Limiting State-Funded Treatment to Six Illnesses Threatens Patients’ Lives...Minister’s Office and Specialized Medical Councils: We Know Nothing About this Decree

Minister of Health
Tuesday 30 March 2010

The Egyptian Initiative for Personal Rights warned today that the lives of patients receiving treatment at state expense were under threat after the state-owned al-Ahram reported yesterday, 29 March, that the Minister of Health had issued a decree to limit state-funded treatment to six illnesses: cancer, heart disease, diabetes, high-blood pressure, renal failure, and Hepatitis C patients receiving interferon.


Quoting Minister of Health Hatem al-Gabali, al-Ahram reported that the minister had announced the decree in a meeting with the Health Committee of the Shura Council following a request for discussion filed by MP Mohamed Allam (NDP). According to al-Ahram, the minister warned of the collapse of health services in Egypt, noting that LE10 billion in state funds was spent this year on treatment. The minister, who was accused by MPs of “punishing citizens because of the corruption of a few,” added that the solution was to pass the new health insurance bill, and he proposed increasing citizens’ insurance premiums.


Dr. Alaa Ghannam, the director of the Right to Health Program at the EIPR, said, “There are several ways to manage state-funded treatment, all of which should be aimed at regulating the service, not reducing it. One way is to clearly define the social groups eligible for treatment — the people for whom Presidential Decree 691/1975 on state-funded treatment was originally issued.”
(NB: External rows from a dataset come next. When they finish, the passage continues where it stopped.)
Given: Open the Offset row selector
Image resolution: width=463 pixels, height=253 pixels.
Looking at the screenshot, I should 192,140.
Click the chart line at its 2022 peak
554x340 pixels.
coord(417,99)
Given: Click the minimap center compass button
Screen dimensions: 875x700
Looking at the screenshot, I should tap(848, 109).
The EIPR was also confused by statements from the office of Dr. Emad Ezzat, the director of the minister’s office and the ministry’s legal department, as well as statements from the Specialized Medical Councils, which are responsible for administering the state-funded treatment program. All officials in these offices said they had no knowledge of any decree or instructions to limit treatment to the six illnesses mentioned in the news report. In telephone interviews yesterday, staff in these offices told EIPR researchers that no official decree had been issued limiting treatment to the named illnesses.


The EIPR is extremely concerned about the secretive, non-transparent way in which the ministry crafts and implements public policy, and it cautioned that the minister’s statements could be a trial balloon designed to test public opinion as a prelude to cutting down on state-funded treatment, which would be a flagrant violation of the right to health and the right to life.
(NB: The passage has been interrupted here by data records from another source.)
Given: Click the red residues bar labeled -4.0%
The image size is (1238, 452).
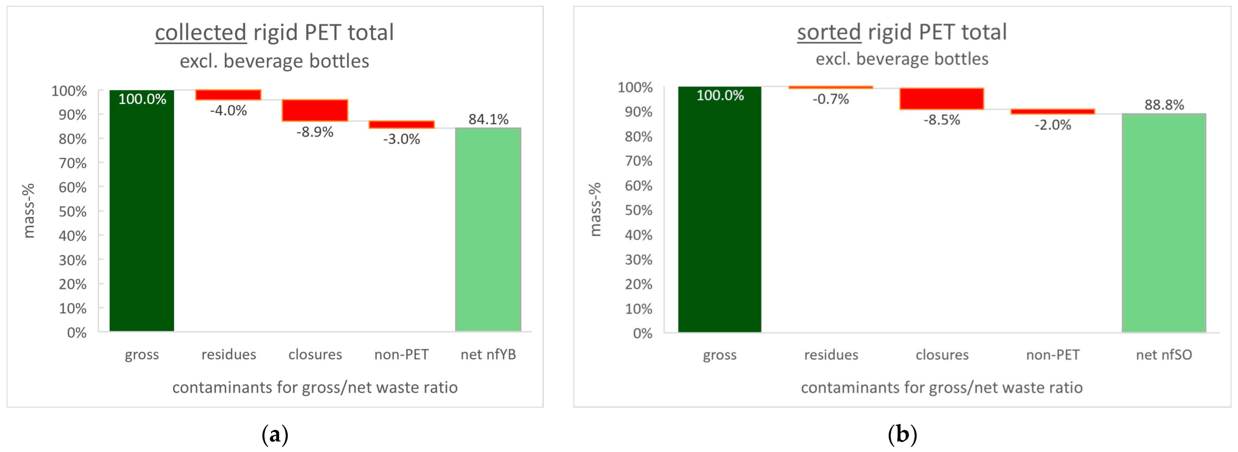Looking at the screenshot, I should tap(228, 95).
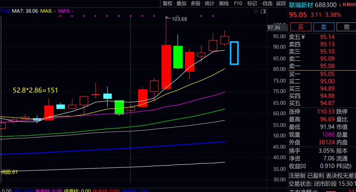Switch to 多股 multi-stock view
Screen dimensions: 356x192
pyautogui.click(x=196, y=3)
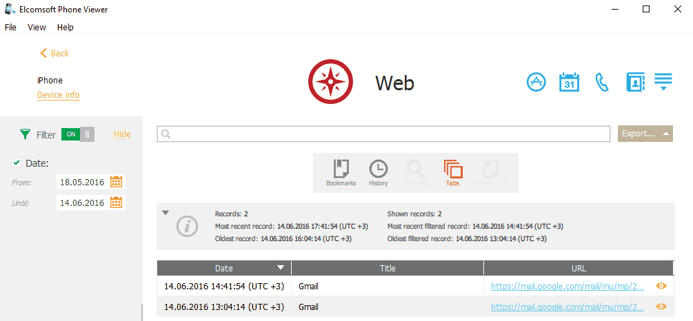Open the View menu

coord(37,28)
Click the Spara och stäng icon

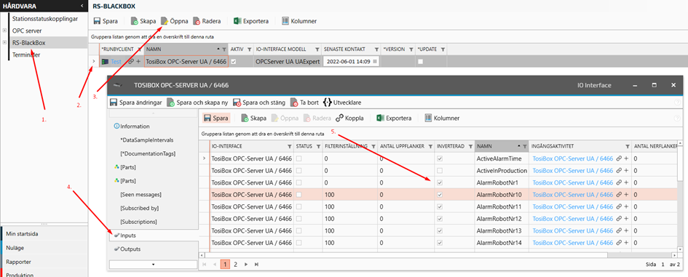(x=237, y=103)
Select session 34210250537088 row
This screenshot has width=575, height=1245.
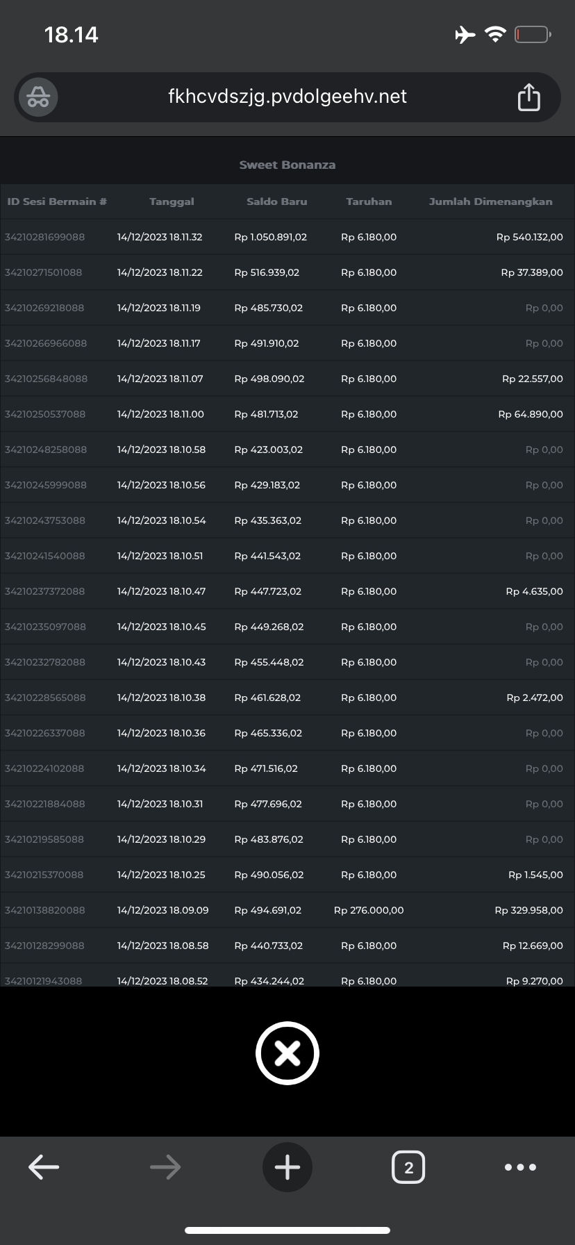coord(44,414)
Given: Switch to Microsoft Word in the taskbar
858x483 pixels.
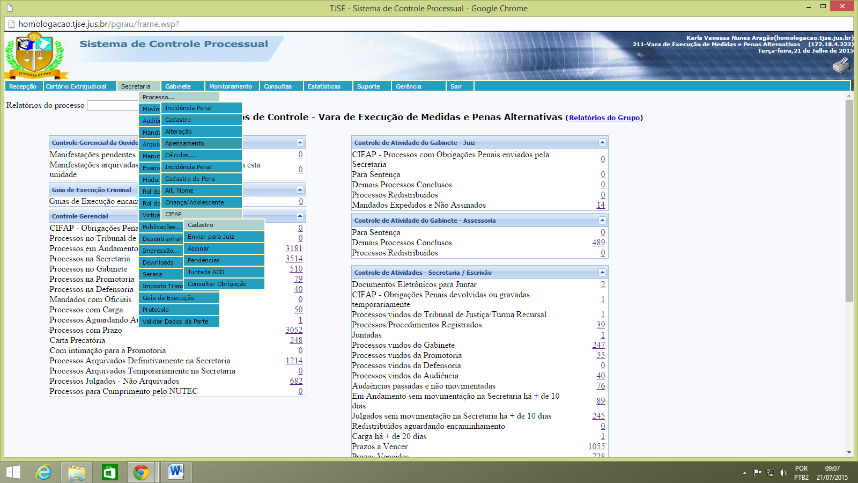Looking at the screenshot, I should click(175, 472).
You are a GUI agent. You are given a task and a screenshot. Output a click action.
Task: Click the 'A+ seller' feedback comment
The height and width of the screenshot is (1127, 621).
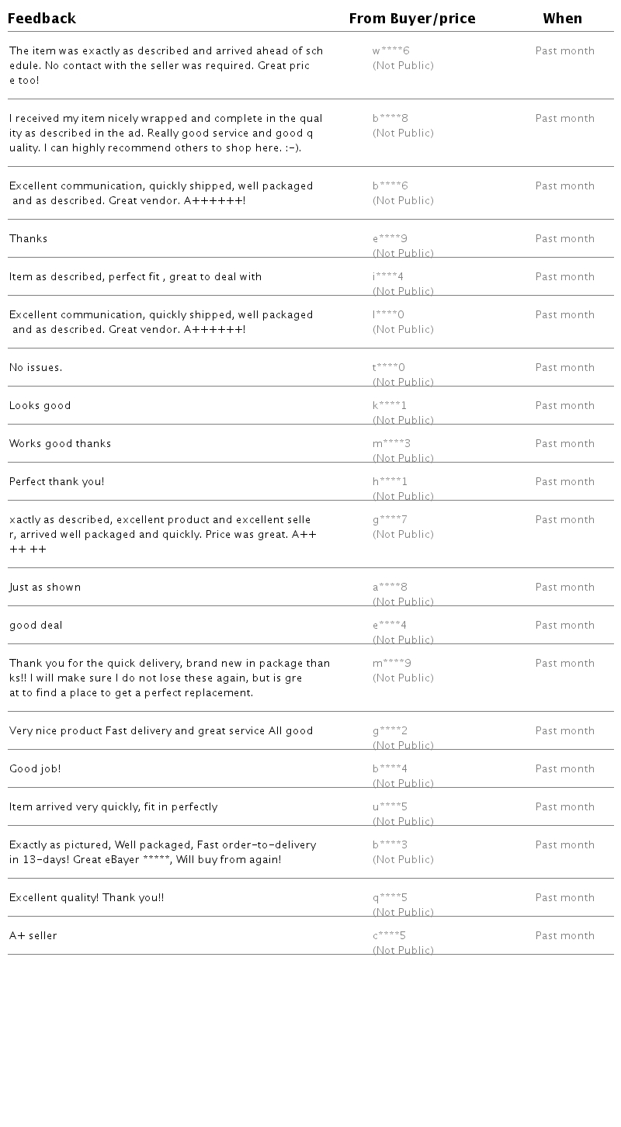click(x=33, y=936)
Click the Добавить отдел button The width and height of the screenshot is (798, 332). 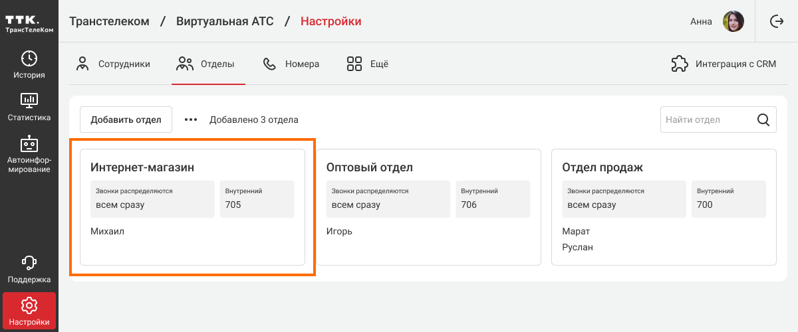coord(126,120)
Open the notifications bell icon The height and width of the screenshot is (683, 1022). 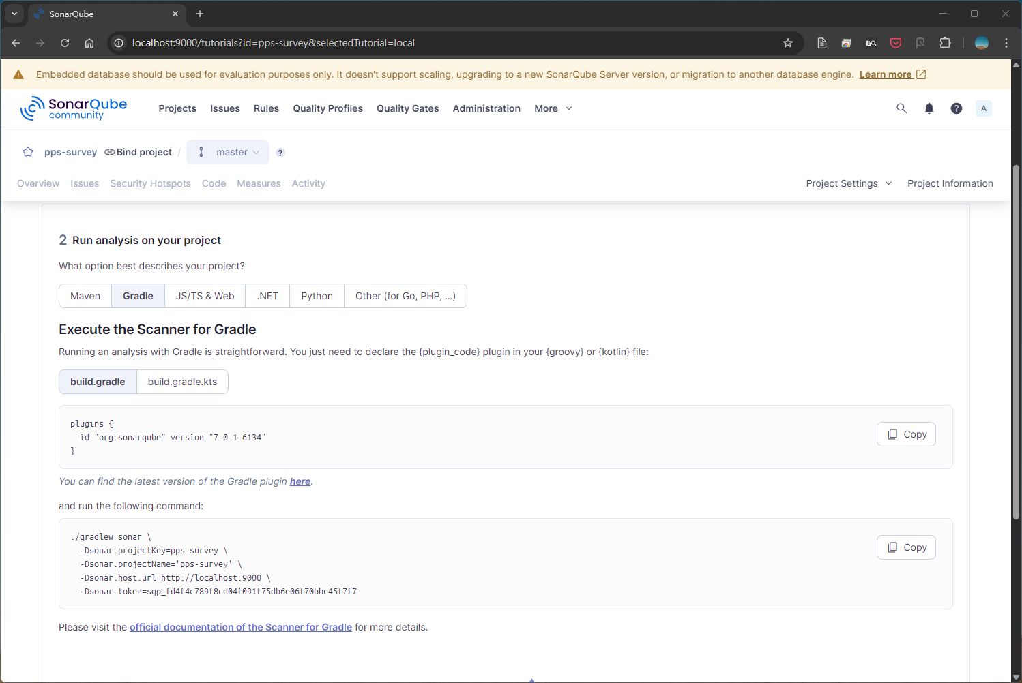tap(929, 108)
“We agree with the minister that the solution lies in the passage of a universal health insurance bill, but this talk about increasing citizens’ premiums shows that the state is shirking its responsibility to protect the right to health and the right to life,” Dr. Alaa Ghannam said. “Moreover, such decisions are biased against the poor, especially when we consider that citizens pay nearly 68% of total health expenditure out of their own pockets. What is happening now indicates that the state wants to totally remove itself, even though it does not spend enough on public health as it is and its administration of health services is improvisational and arbitrary, as is evident from the decree limiting state-funded treatment to six illnesses.”